Enunciado:
Traduzca al inglés esta oración del fragmento dado: «El Séptimo Fuego tuvo su noche victoriosa, pero menos que otros años y es asunto de azar y no de racionalidad.»

Fragmento dado:
+ + + + +

Un héroe de hoy y de siempre
La programación de El Caldero fue ignorada pese al desfile de jurados voyeurs –ninguno del tribunal superior—a lo largo del tórrido verano. Mejor suerte debieron obtener los actores de Tío Vanía y Para que se vea el mar (dirigió ambos la experta Graciela Spinelli), entre los cuales fulguraron los históricos José Casas Grau, Juan Carlos Lugea, Hilda Marcó, Elsa Alegre, Sandra Maddoni, Andrea Chulak, Laura Federico y el alma pater del Centro mismo, Daniel Lambertini, entre otros. América Libre mandó un abanico verdaderamente competitivo a través de La rosa de cobre, bocetada sobre el recuerdo de Roberto Arlt y bajo la guía de un promisorio maestro, Manuel Santos Iñurrieta. No obstante lo llamativo de la convocatoria, tampoco atrapó una Estrella al voleo –quizás sus organizadores se negaron a anotarse de común acuerdo--, y sí agarró un Premio Argentores La incertidumbre, del cineasta Julio Lazcano, complicada trama llena de parlamentos que pudo ser brillante en otro contexto, básicamente el del guión cinematográfico. Ángel Balestrini, otro gigante absoluto de los de acá, se ganó el Carlos Waitz de la Asociación Argentina de Actores y le tocó rememorar el lúgubre instante en que otros grupos, los de tareas, lo arrancaron del vestuario y de la vida. “Tenía 22 años, no tuvo trayectoria”, asintió Balestrini. Conviene no olvidar (jamás) que muchos murieron para que los spots iluminaran a los sobrevivientes.
El Séptimo Fuego tuvo su noche victoriosa, pero menos que otros años y es asunto de azar y no de racionalidad. Faena, el regreso de Marcelo Marán a la narrativa teatral, no cuajó del todo, lástima la muy interesante puesta de Viviana Ruiz. El autor malbarata la cita ficticia de Arbolito, el coronel Rauch y Manuel Dorrego en el limbo de las culpas y las víctimas por una excesiva brevedad y escaso conflicto, quedándose en lo expositivo del engarce histórico. Julius, en cambio, nominado tres veces –dirección, obra local, actor—se quedó corto, injustamente, al momento de confirmarse sus candidaturas.

+ + + + +

Datos extraídos:
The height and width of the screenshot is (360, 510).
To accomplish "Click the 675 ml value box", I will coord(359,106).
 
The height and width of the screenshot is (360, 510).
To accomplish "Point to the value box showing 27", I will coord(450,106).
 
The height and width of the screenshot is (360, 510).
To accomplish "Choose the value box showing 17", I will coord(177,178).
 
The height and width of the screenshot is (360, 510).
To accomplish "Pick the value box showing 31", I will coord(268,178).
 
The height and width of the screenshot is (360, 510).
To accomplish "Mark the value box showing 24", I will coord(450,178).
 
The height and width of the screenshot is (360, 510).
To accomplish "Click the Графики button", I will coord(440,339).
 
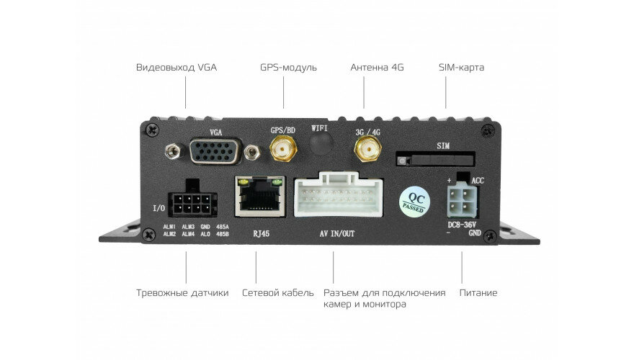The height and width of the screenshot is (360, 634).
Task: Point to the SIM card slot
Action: point(434,158)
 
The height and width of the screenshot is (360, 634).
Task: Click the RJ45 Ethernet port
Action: point(259,196)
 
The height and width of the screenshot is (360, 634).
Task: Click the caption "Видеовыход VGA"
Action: point(176,68)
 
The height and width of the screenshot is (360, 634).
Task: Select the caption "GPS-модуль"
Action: point(288,68)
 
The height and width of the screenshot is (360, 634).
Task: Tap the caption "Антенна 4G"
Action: point(377,68)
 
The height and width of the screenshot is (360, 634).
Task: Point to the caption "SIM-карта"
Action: point(461,68)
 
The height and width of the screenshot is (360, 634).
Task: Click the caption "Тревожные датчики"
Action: point(182,293)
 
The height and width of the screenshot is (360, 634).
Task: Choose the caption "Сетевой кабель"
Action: point(278,293)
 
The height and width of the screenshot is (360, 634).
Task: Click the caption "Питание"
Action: point(478,293)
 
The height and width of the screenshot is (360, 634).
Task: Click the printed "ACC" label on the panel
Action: point(477,181)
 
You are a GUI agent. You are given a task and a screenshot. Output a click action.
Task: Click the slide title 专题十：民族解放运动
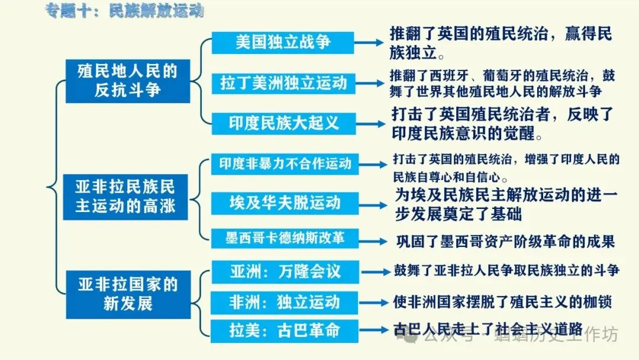(128, 11)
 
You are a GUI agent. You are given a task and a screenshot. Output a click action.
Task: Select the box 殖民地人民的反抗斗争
(127, 81)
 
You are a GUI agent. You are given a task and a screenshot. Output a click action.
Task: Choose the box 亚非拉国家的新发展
(127, 294)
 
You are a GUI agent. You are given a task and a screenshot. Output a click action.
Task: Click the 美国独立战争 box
(283, 43)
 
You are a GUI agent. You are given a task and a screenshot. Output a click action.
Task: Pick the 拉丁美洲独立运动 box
(283, 82)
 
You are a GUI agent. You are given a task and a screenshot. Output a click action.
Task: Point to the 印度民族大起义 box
(283, 123)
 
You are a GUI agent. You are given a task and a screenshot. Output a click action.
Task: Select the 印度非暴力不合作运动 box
(285, 163)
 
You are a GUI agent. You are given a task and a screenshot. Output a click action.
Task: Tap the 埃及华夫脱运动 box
(285, 203)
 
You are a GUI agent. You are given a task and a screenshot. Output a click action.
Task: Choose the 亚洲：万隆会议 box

+ + + + +

Resultado:
El Séptimo Fuego had its victorious night, but less so than in other years, and that is a matter of chance, not of rationality.